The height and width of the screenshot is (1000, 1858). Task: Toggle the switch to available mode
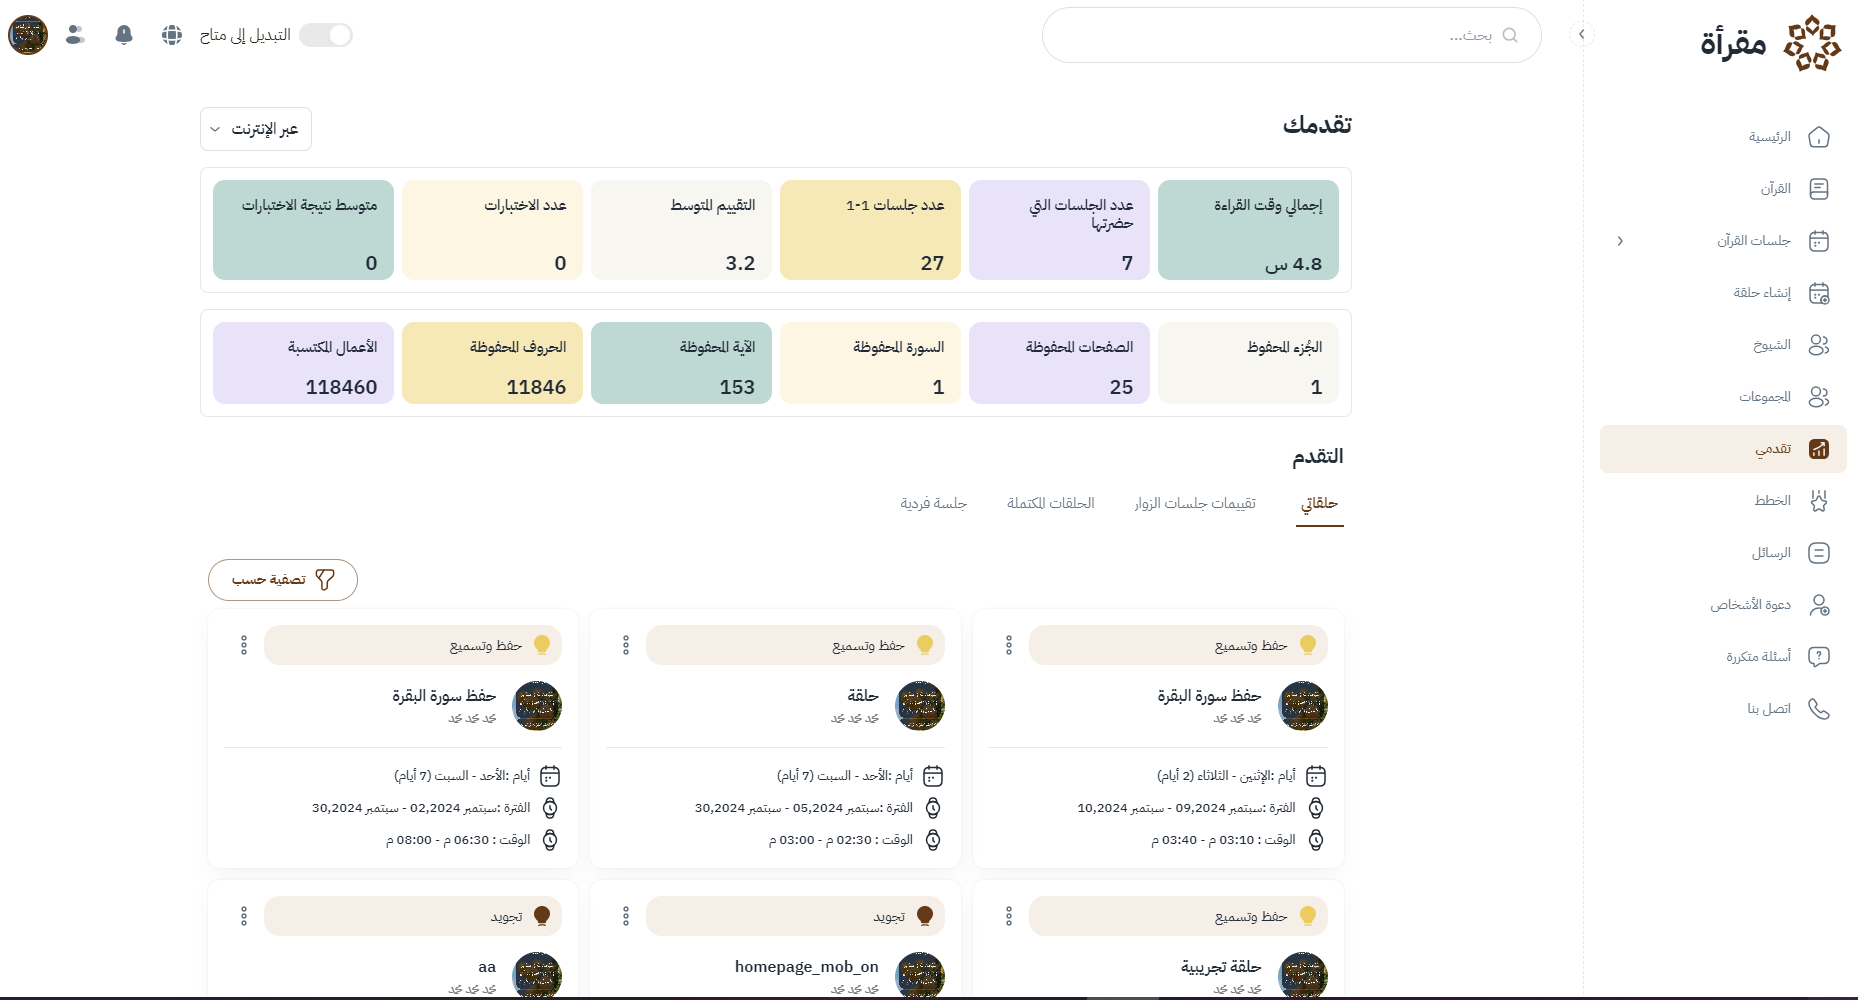pyautogui.click(x=326, y=35)
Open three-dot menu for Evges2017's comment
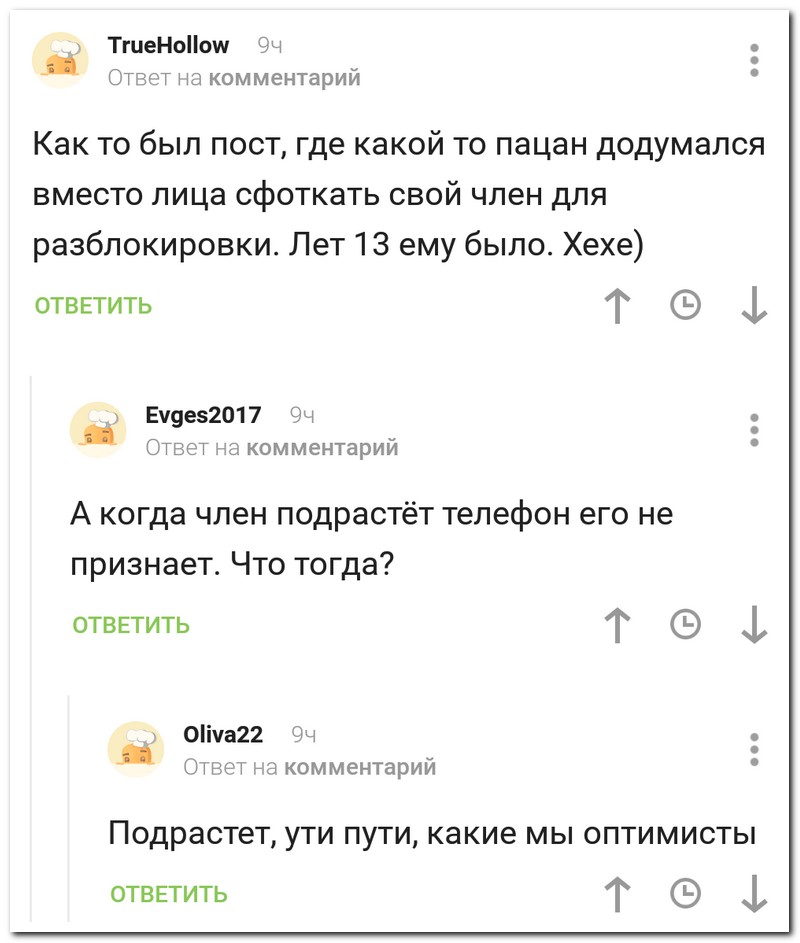 pyautogui.click(x=754, y=430)
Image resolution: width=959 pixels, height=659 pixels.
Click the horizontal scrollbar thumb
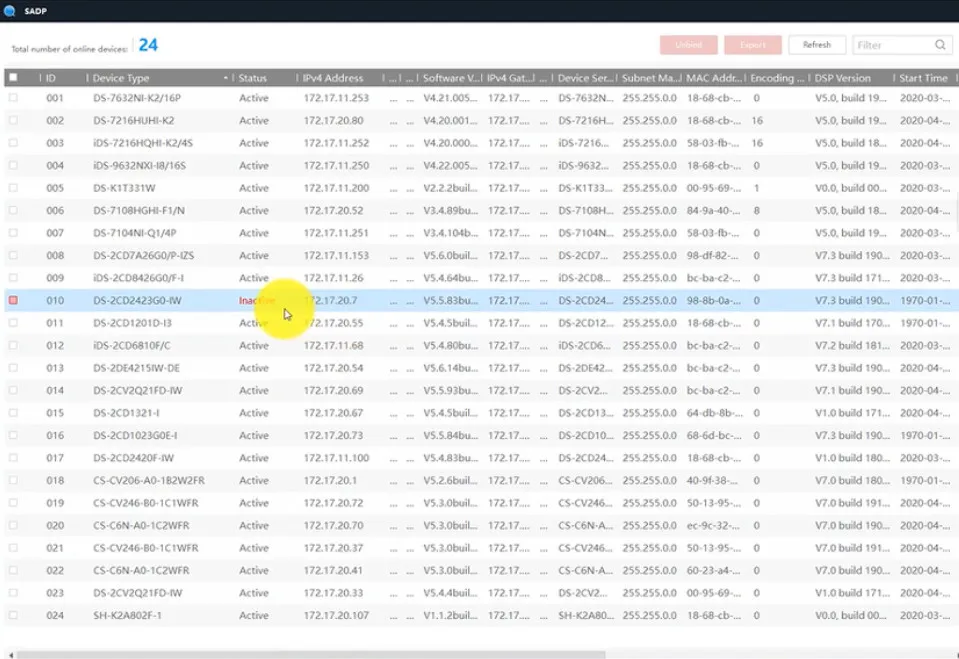point(311,655)
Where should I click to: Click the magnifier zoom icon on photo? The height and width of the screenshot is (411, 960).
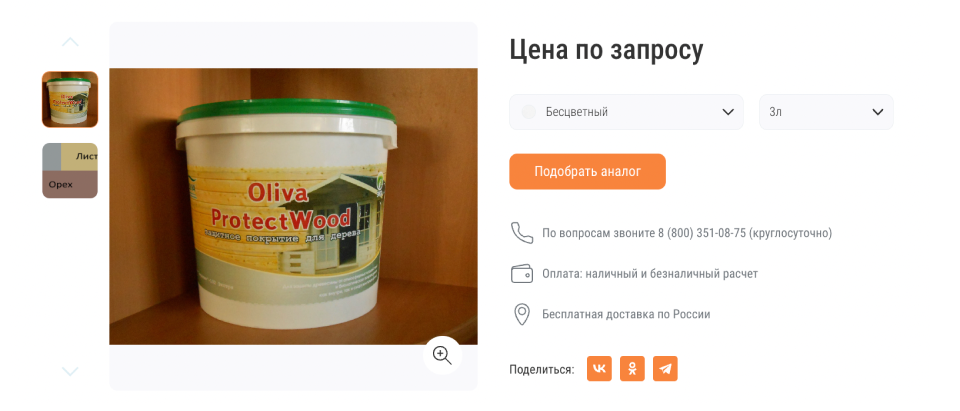click(x=442, y=355)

TASK DETAILS
With the pictures left out, copy exactly the lines from the line holding "Where should I" through the final line of the records, including both.

REPLY
Where should I click to: Click the magnifier zoom icon on photo? The height and width of the screenshot is (411, 960).
click(x=442, y=355)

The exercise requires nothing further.